FSGood question. It’s not a very efficient system, maybe around 10%.

–So it’s not used much in the lyrics.

FSIs that so. I wish I could use it more. But I guess I’m a bit of a ruthless editor. If there’s anything you don’t like, delete everything. If you’re an editor, you know what I mean, right? I don’t often think, “Oh, I wish things were more like this,” or “If I could do it all over again, I’d change it this way.” I want people to feel a great deal of pride in the words they use. So you end up being pretty ruthless, and you can’t be as efficient.

–Are you a perfectionist?

FSAh, maybe a bit like that. Because someone once told me, “Perfectionism is a kind of mental illness,” and as soon as I heard that, I thought, “Oh, that’s true.” But I consider myself to be somewhere between perfectionist and lazy. Right in the middle.

PHOTOGRAPH BY MASATO KAWAMURA

──What do you think about the band’s sound?
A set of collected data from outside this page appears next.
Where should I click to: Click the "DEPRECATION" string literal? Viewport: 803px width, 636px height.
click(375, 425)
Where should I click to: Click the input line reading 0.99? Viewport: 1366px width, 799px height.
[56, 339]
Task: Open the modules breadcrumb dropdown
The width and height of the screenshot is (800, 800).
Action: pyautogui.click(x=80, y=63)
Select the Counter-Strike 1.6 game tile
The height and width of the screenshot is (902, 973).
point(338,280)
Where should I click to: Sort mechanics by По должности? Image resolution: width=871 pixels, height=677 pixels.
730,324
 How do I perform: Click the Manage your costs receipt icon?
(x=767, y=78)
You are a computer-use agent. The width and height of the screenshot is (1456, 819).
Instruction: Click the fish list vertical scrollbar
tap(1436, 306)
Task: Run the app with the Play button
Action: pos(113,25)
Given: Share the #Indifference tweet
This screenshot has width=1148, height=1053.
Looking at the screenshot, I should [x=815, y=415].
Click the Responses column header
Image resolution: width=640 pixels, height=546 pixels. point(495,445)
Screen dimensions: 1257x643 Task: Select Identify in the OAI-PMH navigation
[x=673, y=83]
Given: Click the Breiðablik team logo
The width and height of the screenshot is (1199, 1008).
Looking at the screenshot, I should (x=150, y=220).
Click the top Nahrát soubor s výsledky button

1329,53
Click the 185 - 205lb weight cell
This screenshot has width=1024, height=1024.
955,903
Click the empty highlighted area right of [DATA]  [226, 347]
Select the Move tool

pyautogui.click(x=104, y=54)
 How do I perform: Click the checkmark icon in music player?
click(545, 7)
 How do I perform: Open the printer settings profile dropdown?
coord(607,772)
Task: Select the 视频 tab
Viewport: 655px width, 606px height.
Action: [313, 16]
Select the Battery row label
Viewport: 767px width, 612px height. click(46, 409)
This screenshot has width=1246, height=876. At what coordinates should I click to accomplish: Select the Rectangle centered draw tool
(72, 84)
Do you want your sound to be perfectly accurate?

TDIn a sense, I feel like I’m trying to be less precise.

NBI think it’s unfair that a drummer in a rhythm section like this should be expected to be tight (lol)

LMAh, that’s right (lol)

TDAs a guitarist, I definitely have a lot of freedom. But it makes the sound tighter. I’m playing a lot right now, and I think I’m playing the guitar more than I have in my 39 years of life. By playing live, the band’s sound becomes tighter.

LMWhen it comes to songwriting, we record while having a jam session. And the bassline that ends up on the record is often not the bassline that was completed during that jam. Probably about half or two-thirds of what I played during the session.

NBI spend a lot of time trying to become good at it. And when you get to a certain point, you start to take it apart, not that it’s bad, but that you take things away or play it differently on purpose. By doing this, you will be able to listen in many different ways. For us, it’s exciting to leave things unfinished.